» What to do
Please transcribe, exactly and only, the lines of the records below from the one holding "Task: Click the blue Help toolbar icon" to the very end.

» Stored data

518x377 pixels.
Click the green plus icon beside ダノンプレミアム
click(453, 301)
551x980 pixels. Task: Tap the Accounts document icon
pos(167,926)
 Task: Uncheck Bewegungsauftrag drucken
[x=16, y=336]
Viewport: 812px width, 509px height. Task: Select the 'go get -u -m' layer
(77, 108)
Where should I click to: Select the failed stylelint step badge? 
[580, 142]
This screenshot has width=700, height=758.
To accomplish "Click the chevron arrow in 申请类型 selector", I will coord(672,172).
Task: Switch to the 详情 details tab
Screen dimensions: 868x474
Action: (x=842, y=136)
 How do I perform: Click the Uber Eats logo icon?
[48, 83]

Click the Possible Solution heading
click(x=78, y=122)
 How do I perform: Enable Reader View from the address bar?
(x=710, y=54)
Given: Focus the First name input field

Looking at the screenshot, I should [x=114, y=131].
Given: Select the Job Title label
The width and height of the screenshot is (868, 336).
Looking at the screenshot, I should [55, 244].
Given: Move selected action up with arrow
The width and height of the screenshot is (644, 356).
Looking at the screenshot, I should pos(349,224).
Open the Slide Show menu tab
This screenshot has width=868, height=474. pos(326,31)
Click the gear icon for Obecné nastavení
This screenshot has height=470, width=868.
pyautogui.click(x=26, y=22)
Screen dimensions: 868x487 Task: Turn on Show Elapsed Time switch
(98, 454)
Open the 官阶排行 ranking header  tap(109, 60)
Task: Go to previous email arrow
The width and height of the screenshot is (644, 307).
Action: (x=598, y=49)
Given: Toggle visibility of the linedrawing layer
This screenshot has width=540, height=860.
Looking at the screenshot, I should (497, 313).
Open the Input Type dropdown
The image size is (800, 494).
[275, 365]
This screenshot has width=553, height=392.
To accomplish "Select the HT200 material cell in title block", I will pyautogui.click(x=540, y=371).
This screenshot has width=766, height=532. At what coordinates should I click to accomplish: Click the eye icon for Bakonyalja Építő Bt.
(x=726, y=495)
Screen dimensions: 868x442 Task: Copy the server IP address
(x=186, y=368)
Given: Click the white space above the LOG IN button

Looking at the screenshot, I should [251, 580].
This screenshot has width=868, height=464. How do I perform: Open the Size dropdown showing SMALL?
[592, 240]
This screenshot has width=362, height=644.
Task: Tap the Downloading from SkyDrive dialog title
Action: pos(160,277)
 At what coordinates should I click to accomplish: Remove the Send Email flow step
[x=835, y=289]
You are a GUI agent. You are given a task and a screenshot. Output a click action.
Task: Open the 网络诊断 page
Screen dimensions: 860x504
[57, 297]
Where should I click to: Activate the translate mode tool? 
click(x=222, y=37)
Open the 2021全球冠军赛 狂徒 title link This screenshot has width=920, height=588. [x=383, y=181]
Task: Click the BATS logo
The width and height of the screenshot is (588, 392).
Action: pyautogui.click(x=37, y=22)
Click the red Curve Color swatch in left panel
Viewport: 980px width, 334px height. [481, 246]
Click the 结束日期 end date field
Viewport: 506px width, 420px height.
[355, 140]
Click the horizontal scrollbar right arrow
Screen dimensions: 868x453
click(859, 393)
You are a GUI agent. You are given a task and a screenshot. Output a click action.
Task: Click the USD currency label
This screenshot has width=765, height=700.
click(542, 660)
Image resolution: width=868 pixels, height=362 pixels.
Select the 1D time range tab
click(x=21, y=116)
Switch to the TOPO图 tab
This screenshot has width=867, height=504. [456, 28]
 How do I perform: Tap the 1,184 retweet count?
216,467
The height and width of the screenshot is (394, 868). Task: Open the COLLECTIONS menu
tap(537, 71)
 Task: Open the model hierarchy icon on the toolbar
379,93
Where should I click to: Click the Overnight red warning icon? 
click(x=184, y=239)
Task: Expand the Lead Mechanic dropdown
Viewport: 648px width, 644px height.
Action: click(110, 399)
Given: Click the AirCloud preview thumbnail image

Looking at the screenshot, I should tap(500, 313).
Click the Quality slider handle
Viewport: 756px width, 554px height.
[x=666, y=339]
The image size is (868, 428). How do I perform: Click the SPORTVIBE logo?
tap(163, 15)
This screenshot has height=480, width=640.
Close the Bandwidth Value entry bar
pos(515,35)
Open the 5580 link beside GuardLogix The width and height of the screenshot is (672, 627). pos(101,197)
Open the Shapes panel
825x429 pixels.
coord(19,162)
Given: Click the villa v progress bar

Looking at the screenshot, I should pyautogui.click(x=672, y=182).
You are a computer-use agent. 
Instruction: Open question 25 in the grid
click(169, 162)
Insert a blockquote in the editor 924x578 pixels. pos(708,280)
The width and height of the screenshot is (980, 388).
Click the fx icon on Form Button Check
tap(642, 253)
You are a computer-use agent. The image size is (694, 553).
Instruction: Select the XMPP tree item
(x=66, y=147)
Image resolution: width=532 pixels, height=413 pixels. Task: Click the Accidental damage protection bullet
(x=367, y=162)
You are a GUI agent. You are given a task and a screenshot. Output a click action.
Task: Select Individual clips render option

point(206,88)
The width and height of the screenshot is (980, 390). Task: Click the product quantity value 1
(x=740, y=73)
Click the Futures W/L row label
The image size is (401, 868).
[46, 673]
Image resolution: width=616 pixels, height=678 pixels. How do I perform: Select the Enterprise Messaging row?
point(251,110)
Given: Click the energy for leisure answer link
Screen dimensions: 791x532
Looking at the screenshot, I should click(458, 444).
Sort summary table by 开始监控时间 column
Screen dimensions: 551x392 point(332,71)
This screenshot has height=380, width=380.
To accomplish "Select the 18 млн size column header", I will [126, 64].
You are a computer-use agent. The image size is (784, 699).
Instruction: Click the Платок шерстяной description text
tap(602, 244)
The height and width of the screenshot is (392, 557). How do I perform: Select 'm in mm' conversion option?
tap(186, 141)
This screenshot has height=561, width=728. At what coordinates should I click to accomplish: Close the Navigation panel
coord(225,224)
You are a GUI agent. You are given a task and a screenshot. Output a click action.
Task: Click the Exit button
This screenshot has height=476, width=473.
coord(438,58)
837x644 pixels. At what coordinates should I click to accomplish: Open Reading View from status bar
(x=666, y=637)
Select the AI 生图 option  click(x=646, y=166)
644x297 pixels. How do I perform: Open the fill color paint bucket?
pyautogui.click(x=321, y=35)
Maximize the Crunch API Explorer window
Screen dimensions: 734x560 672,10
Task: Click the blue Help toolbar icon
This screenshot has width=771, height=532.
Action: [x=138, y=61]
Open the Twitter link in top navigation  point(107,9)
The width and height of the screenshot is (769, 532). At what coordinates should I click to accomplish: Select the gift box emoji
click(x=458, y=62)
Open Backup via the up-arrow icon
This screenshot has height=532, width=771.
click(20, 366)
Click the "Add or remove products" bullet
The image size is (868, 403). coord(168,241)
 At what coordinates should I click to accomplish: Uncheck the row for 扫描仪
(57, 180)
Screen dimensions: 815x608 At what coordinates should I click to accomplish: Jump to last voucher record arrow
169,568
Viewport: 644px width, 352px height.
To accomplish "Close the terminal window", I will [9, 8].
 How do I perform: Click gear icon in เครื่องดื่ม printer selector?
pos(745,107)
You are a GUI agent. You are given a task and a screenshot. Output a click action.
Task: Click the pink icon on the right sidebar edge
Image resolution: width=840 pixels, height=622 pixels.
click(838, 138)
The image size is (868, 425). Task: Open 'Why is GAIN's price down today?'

» Exercise output
Task: Click the blue Help toolbar icon
This screenshot has width=771, height=532.
Action: [x=138, y=61]
Open the Twitter link in top navigation  point(107,9)
The width and height of the screenshot is (769, 532). At what coordinates should I click to accomplish: Select the gift box emoji
click(x=458, y=62)
Open Backup via the up-arrow icon
This screenshot has height=532, width=771.
click(20, 366)
Click the "Add or remove products" bullet
The image size is (868, 403). coord(168,241)
 At what coordinates should I click to accomplish: Uncheck the row for 扫描仪
(57, 180)
Screen dimensions: 815x608 At what coordinates should I click to accomplish: Jump to last voucher record arrow
169,568
Viewport: 644px width, 352px height.
To accomplish "Close the terminal window", I will [9, 8].
 How do I perform: Click gear icon in เครื่องดื่ม printer selector?
pos(745,107)
You are a GUI agent. You are given a task and a screenshot. Output a click action.
Task: Click the pink icon on the right sidebar edge
Image resolution: width=840 pixels, height=622 pixels.
click(838, 138)
The image size is (868, 425). Task: Open 'Why is GAIN's price down today?'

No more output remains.